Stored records

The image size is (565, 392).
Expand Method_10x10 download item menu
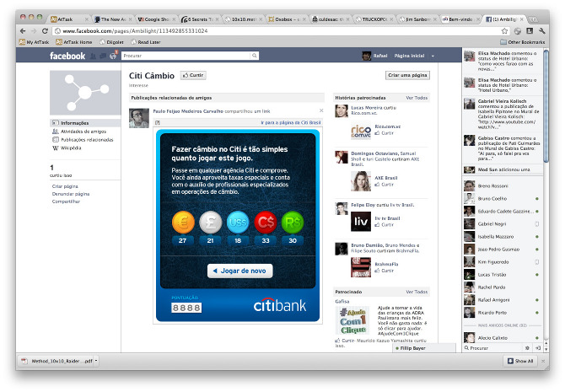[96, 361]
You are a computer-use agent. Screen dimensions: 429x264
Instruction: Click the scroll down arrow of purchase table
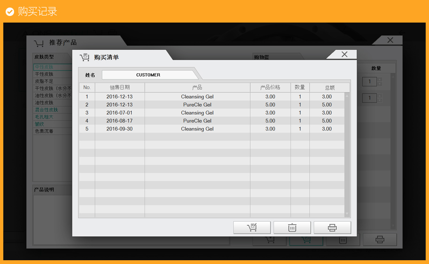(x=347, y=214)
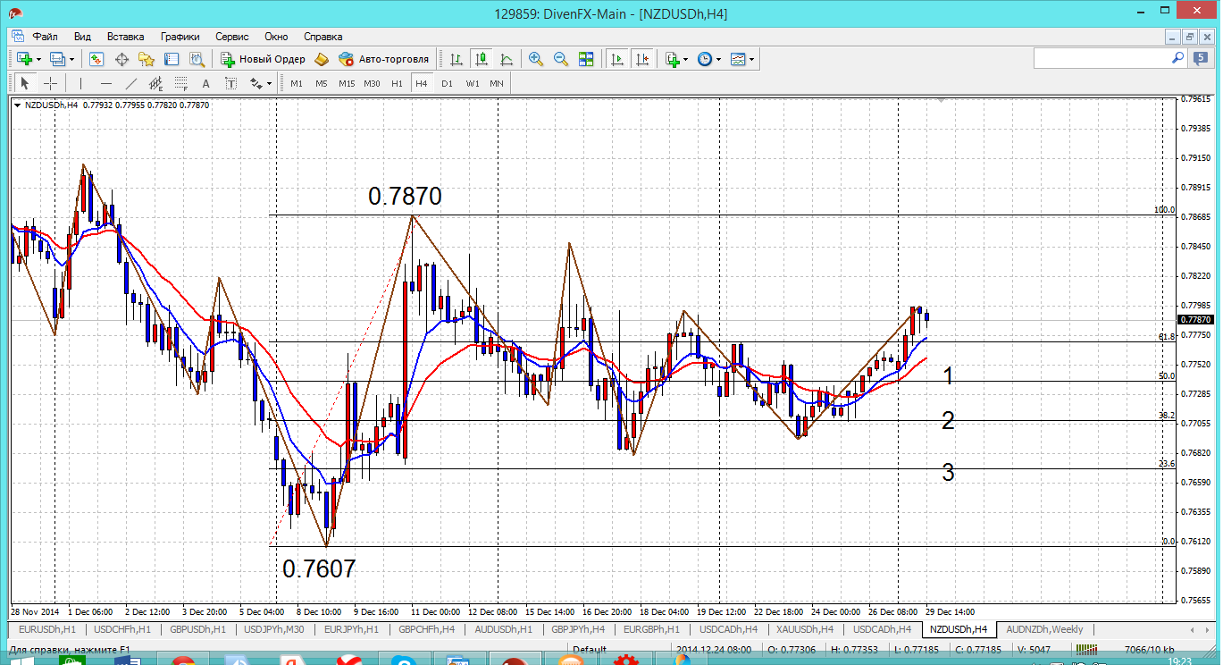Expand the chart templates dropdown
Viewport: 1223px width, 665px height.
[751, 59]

==

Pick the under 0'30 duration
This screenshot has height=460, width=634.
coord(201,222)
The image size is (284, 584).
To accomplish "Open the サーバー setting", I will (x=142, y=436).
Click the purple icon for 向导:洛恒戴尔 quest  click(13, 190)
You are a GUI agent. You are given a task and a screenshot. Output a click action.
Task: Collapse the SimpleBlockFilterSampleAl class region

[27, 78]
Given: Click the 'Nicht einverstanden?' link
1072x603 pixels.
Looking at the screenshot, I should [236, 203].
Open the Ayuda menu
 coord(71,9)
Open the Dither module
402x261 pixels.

==

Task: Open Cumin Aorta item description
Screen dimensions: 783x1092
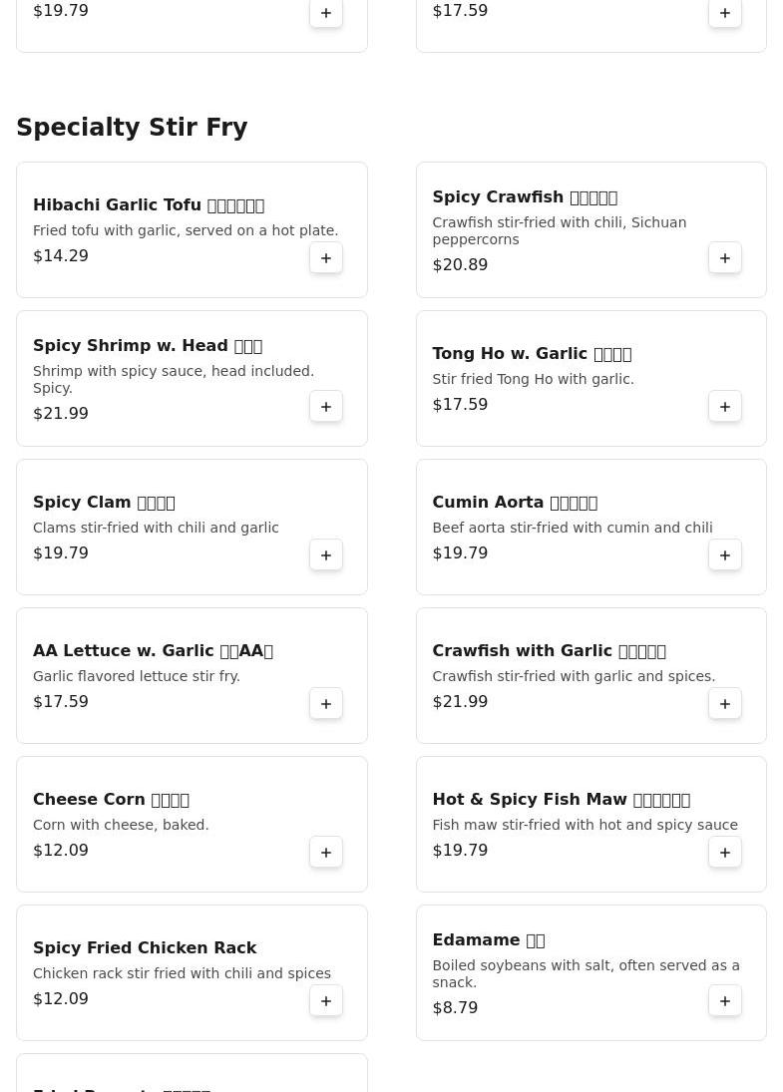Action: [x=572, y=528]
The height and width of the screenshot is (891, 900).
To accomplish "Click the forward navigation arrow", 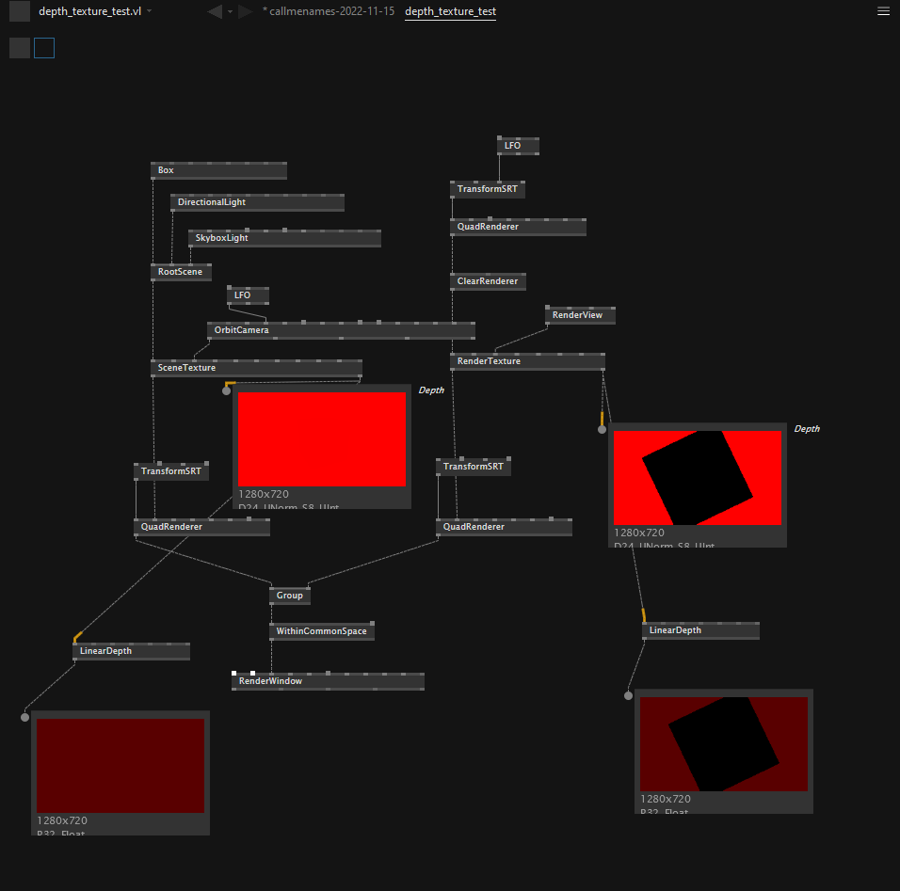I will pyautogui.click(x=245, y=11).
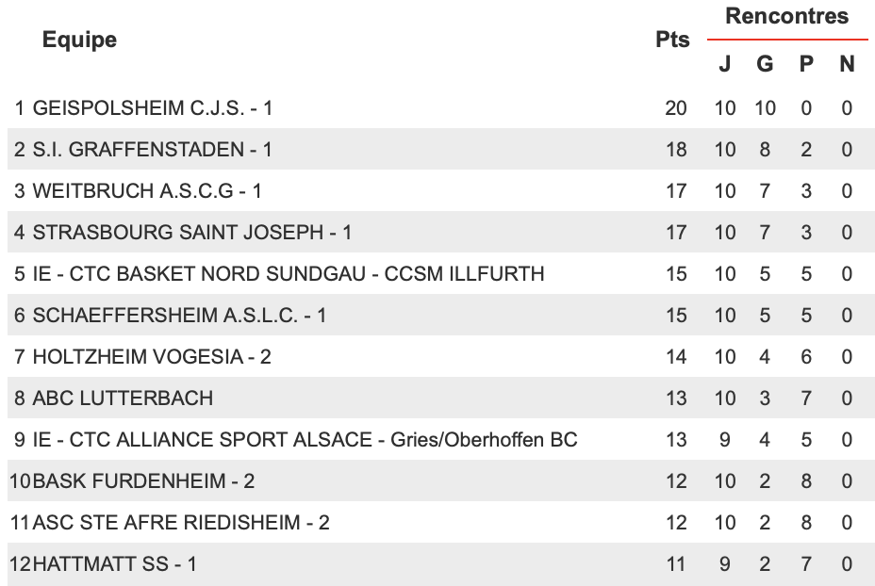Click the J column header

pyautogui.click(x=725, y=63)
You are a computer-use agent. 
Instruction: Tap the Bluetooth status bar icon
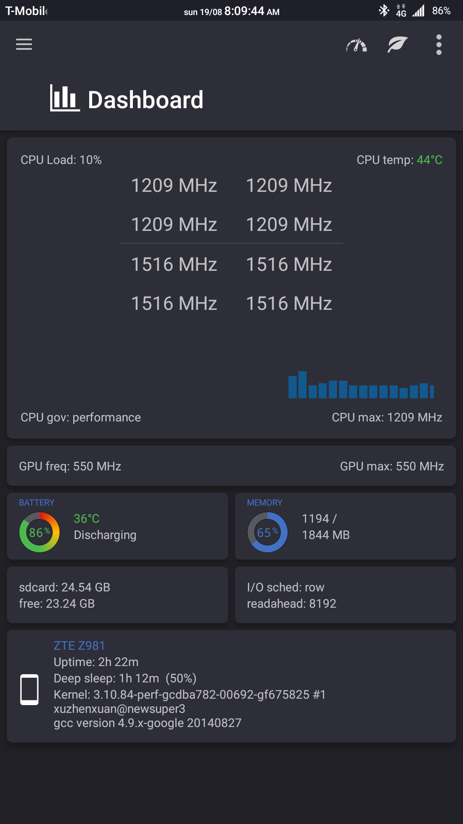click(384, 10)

◆ Task description: Rewrite the material from the line containing "Pick the under 0'30 duration" through the line containing "402x261 pixels.", substituting "Denoise" for "Dither" and keeping everything else the same.

◆ Answer to the exercise:
Pick the under 0'30 duration
This screenshot has height=460, width=634.
coord(201,222)
The image size is (284, 584).
To accomplish "Open the サーバー setting", I will (x=142, y=436).
Click the purple icon for 向导:洛恒戴尔 quest  click(13, 190)
You are a GUI agent. You are given a task and a screenshot. Output a click action.
Task: Collapse the SimpleBlockFilterSampleAl class region

[27, 78]
Given: Click the 'Nicht einverstanden?' link
1072x603 pixels.
Looking at the screenshot, I should [236, 203].
Open the Ayuda menu
 coord(71,9)
Open the Denoise module
402x261 pixels.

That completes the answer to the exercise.